[Date Prev][Date Next][Thread Prev][Thread Next][Date Index][Thread Index]

Re: [HTCondor-users] Fractional GPU



Proceeding under the assumption that condor does not directly support
fractional GPUs, I am trying what I read here:
https://www-auth.cs.wisc.edu/lists/htcondor-users/2020-December/msg00018.shtml:

>You can get HTCondor to do this just by having the same device show up more than once in the device enumeration.
>For instance, if you have two GPUs and your configuration is
>MACHINE_RESOURCE_GPUS = CUDA0, CUDA1
>You can run two jobs on each GPU by configuring
>MACHINE_RESOURCE_GPUS = CUDA0, CUDA1, CUDA0, CUDA1

I have 1 GPU and this is what I have in my config file:

#use feature:GPUs
#GPU_DISCOVERY_EXTRA = -extra
MACHINE_RESOURCE_GPUs = CUDA0, CUDA0, CUDA0, CUDA0

and this env setting: CUDA_VISIBLE_DEVICES="0"

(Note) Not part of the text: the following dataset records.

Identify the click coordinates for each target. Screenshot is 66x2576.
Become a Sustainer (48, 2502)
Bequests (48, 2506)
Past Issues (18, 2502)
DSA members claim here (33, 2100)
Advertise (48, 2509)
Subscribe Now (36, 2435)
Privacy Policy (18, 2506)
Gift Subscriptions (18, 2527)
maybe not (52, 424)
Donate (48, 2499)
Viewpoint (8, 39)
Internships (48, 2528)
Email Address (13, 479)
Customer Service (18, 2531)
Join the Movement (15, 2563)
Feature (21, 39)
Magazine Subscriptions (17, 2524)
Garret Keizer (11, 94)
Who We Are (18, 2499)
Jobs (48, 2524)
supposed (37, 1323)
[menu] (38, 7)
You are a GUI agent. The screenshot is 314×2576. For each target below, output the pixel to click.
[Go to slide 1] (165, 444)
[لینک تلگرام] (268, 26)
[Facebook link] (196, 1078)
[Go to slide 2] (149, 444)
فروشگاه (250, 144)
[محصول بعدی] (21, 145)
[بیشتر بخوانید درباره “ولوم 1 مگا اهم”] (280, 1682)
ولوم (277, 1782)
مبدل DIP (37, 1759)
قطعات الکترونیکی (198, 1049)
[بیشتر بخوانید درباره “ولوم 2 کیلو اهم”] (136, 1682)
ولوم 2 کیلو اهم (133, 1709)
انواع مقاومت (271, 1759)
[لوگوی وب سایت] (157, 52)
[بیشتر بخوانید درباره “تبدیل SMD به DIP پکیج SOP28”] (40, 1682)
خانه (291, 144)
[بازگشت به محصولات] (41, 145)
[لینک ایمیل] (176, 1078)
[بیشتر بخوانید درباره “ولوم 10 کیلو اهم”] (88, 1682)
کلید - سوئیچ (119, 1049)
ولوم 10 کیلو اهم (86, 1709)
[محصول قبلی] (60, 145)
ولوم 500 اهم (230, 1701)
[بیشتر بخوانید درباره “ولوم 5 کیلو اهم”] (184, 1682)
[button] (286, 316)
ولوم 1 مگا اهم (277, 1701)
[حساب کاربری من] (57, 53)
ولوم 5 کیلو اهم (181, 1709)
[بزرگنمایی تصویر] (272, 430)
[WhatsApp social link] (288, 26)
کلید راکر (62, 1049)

But when I run multiple jobs requesting a GPU they run serially, not
in parallel.

Has anyone been able to get something like this working?

On Thu, Feb 22, 2024 at 3:53âPM Larry Martell <larry.martell@xxxxxxxxx> wrote:
>
> Does condor support fractional GPUs? I am setting request_GPUs = 0.25
> and it is matching (I can see that with -better-analyze and in the
> StartLog) but the job never runs, it stays in idle state.